Advanced methods for non-parametric modelling

Datasets used during the course

All the datasets below are in ascii, the last column is the output and the first (N-1) columns are the inputs.

S1 dataset:

This is the two-dimensional dataset we used during the course. The training data have additive noise, the testing data have no noise.
trains1: training set (121 points) sampled on a 11x11 grid,
trains2: dataset (120 points) randomly sampled from 2 Gaussians (ie has little data in the "corners" of the domain),
tests1: test set (4225 points) sampled on a 65x65 grid,
s1.m: Matlab function to generate the data.

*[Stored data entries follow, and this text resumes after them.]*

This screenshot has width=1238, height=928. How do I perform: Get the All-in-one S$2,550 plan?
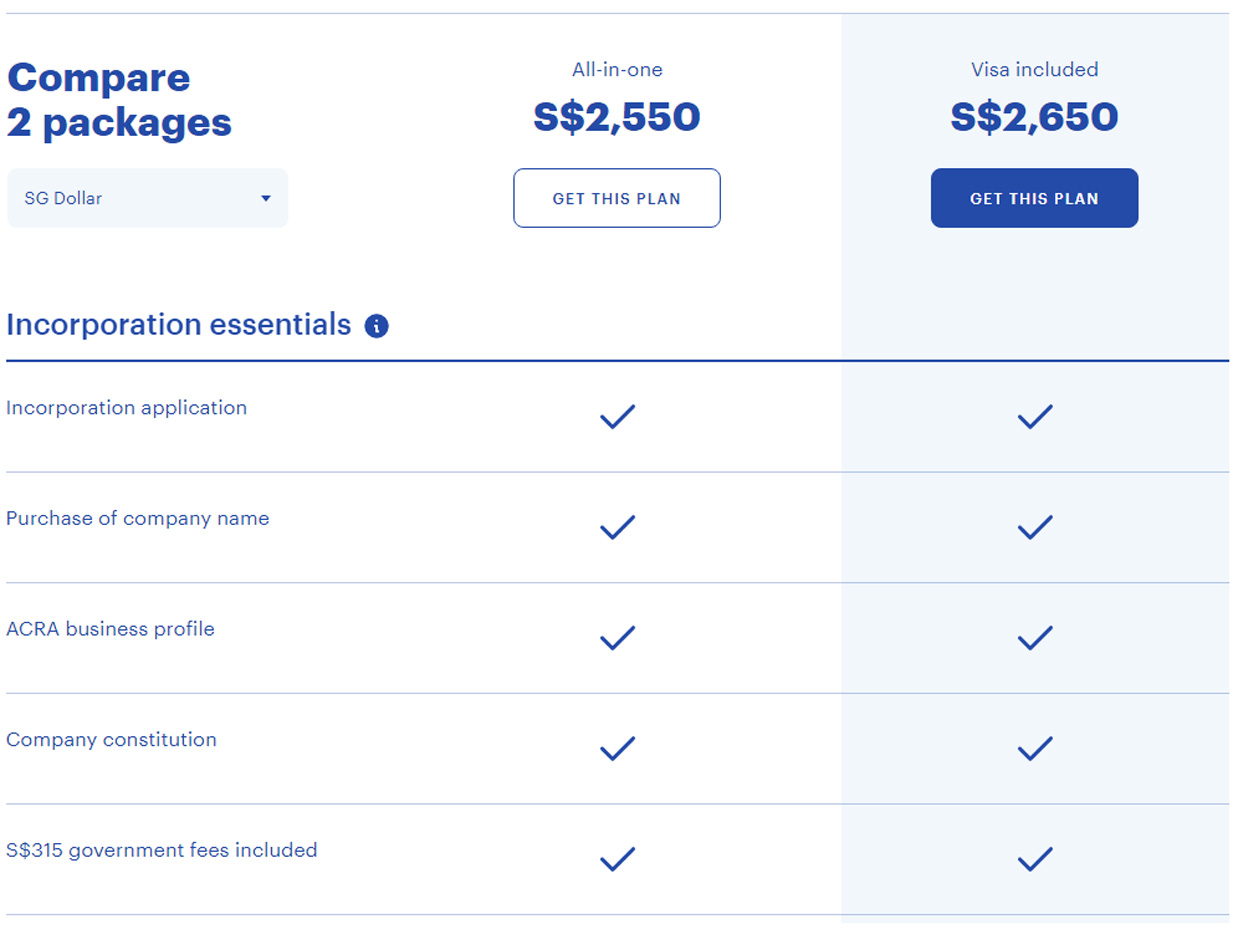(x=617, y=198)
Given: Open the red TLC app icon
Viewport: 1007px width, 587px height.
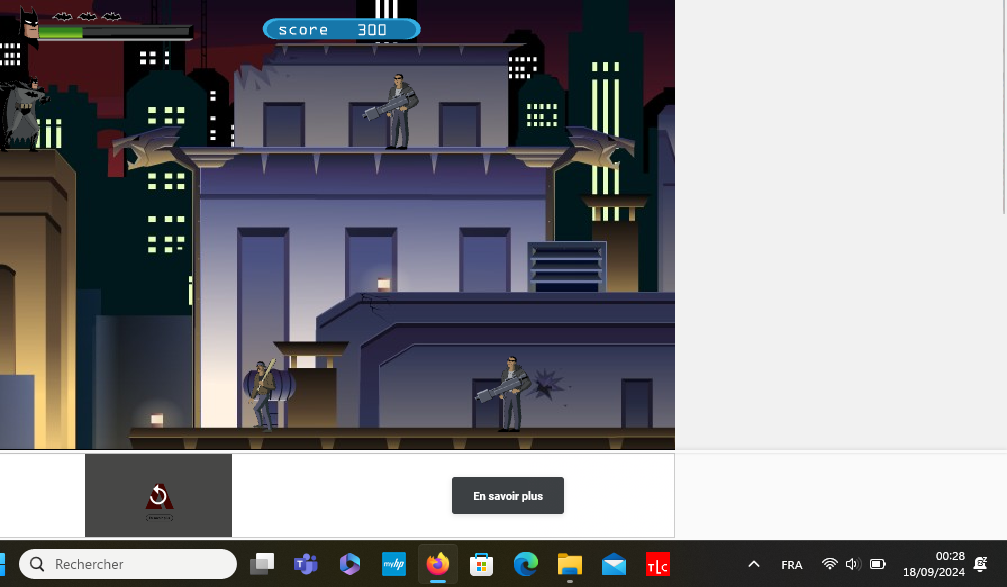Looking at the screenshot, I should [657, 564].

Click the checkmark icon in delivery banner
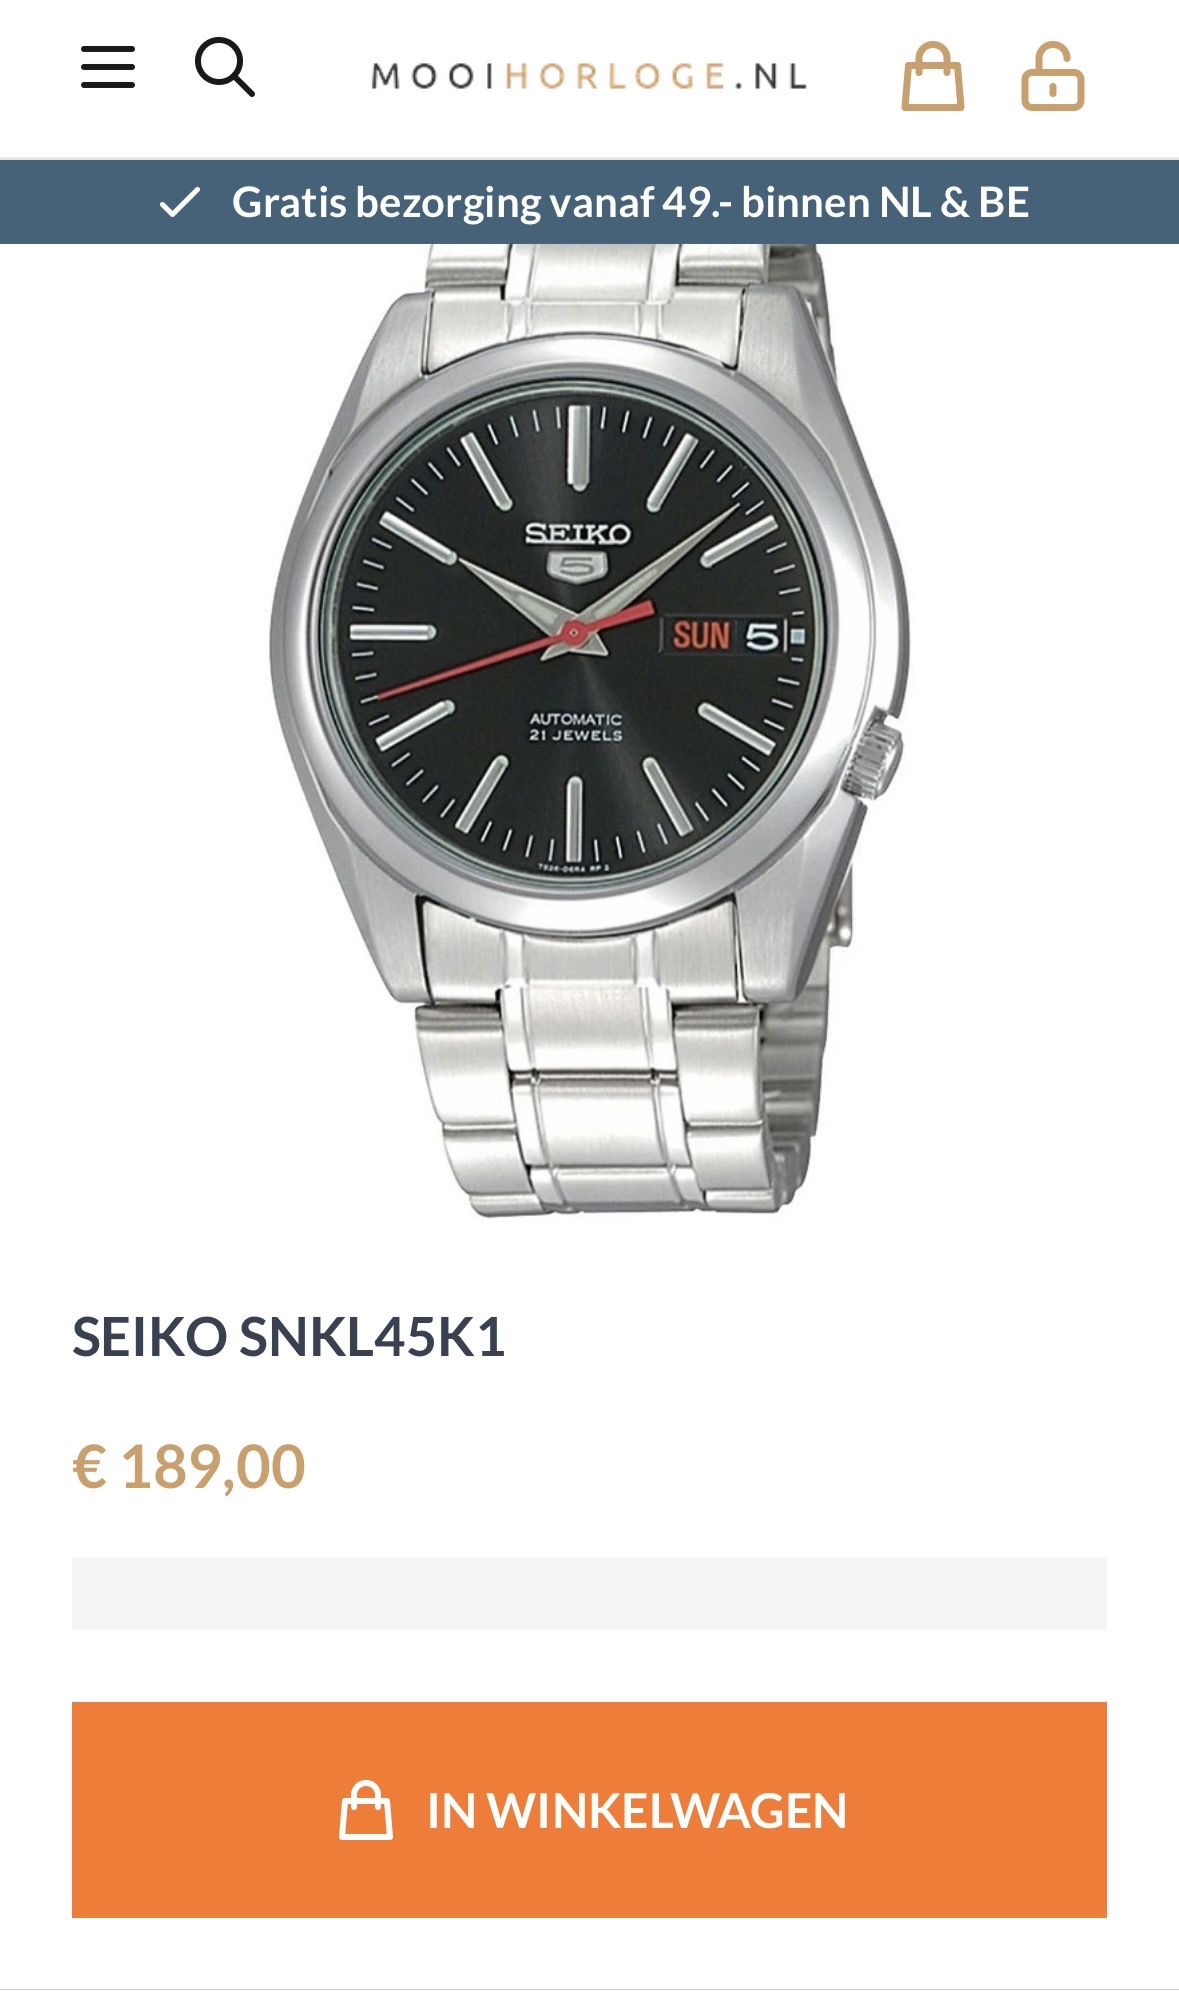[180, 202]
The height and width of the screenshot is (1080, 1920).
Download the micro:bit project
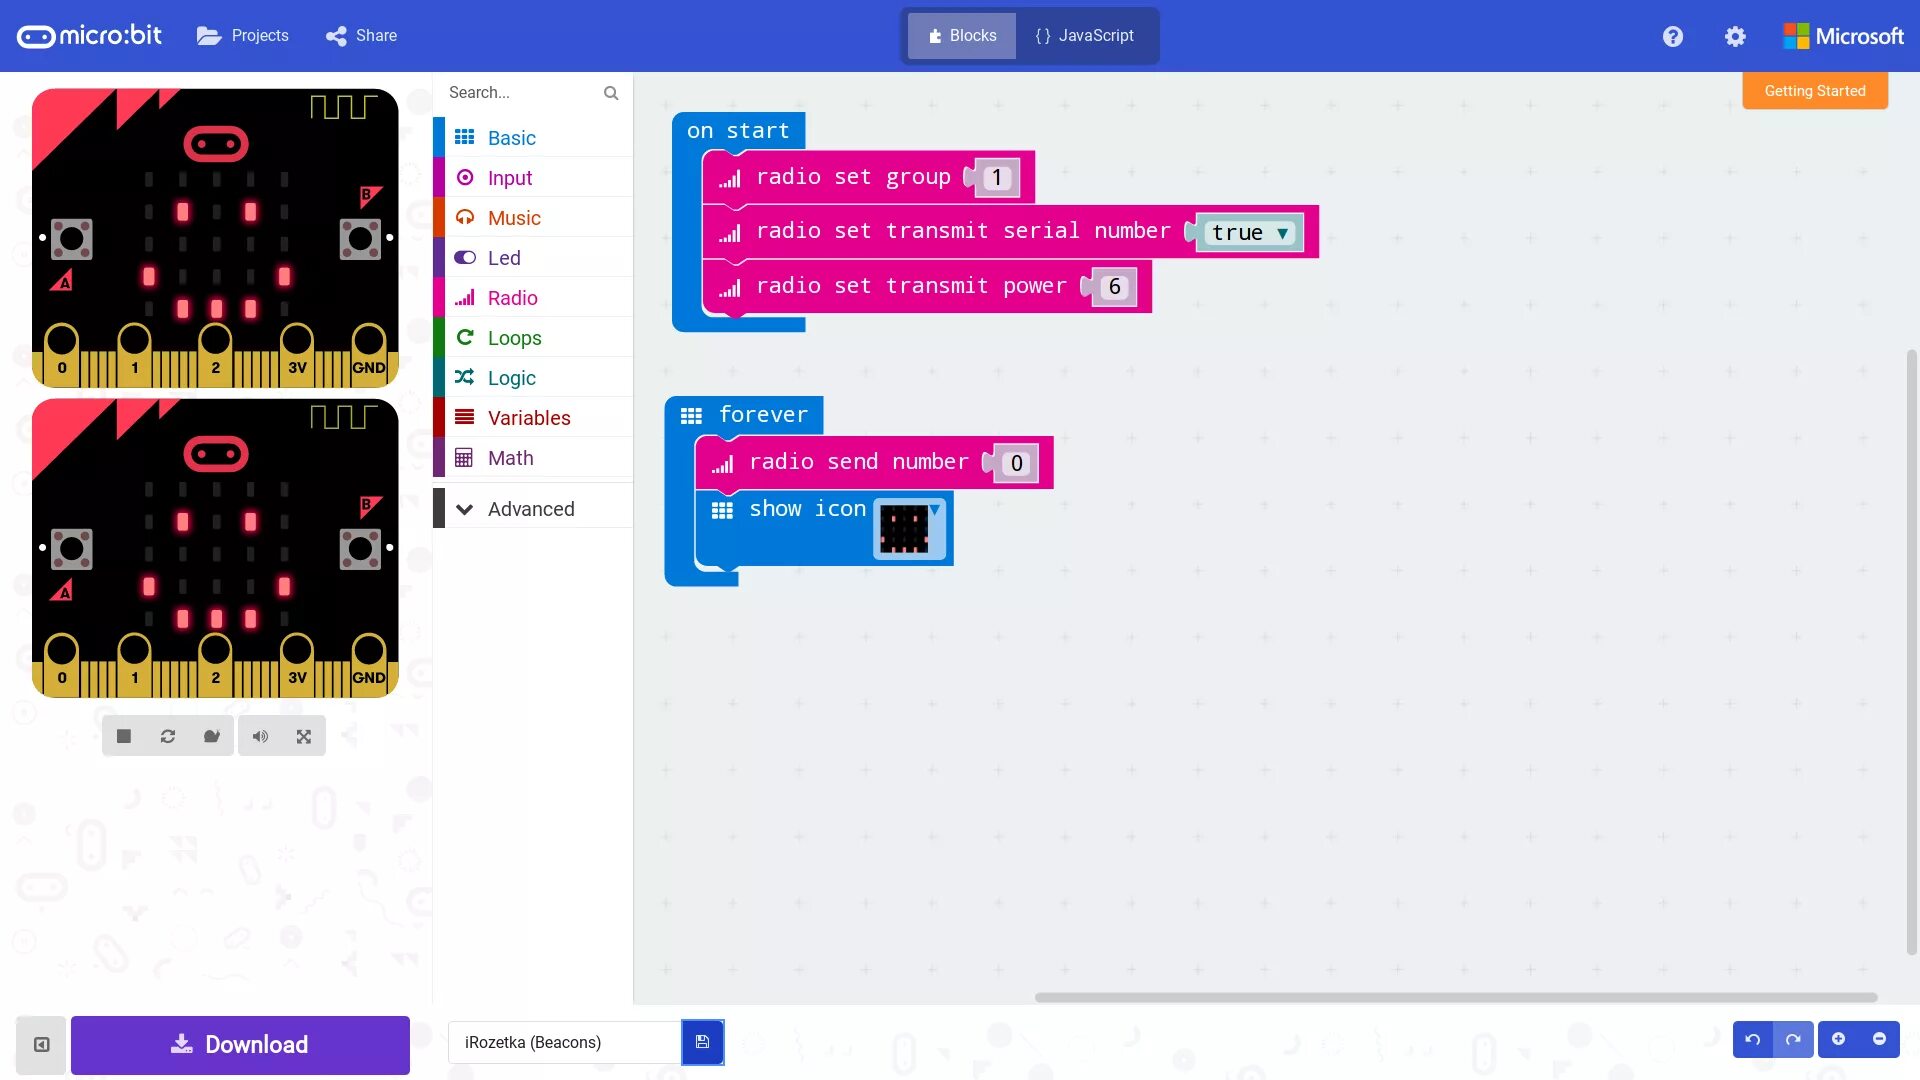pyautogui.click(x=239, y=1043)
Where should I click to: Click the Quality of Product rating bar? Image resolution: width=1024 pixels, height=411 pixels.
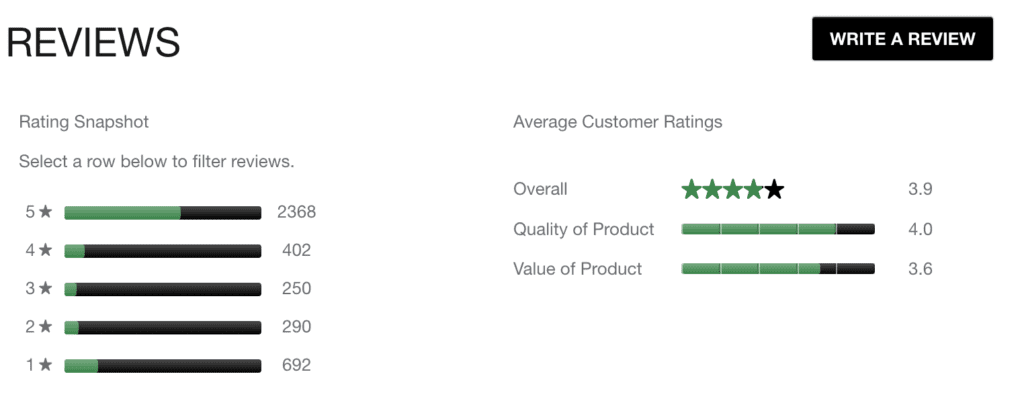click(778, 229)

The data has been normalised so that trains1 has mean 0 and variance 1. This means that tests1 has mean almost 0 and variance almost 1. Dataset trains2 is not normalised but should not be changed in order to compare results against trains1.

10-dimensional dataset:

This is a 10 dimensional dataset borrowed from Friedman's article "Multivariate Adaptive Regression Splines". The first two input have a non-linear, correlated effect, the third input has a non-linear additive effect, the next two inputs have an additive linear effect, and the last 5 are noise, so they should be removed by any "smart" modelling method.
train50: 50 training points,
train100: 100 training points,
train200: 200 training points,
test10000: 10000 test points,
generate.m: Matlab function generating the data.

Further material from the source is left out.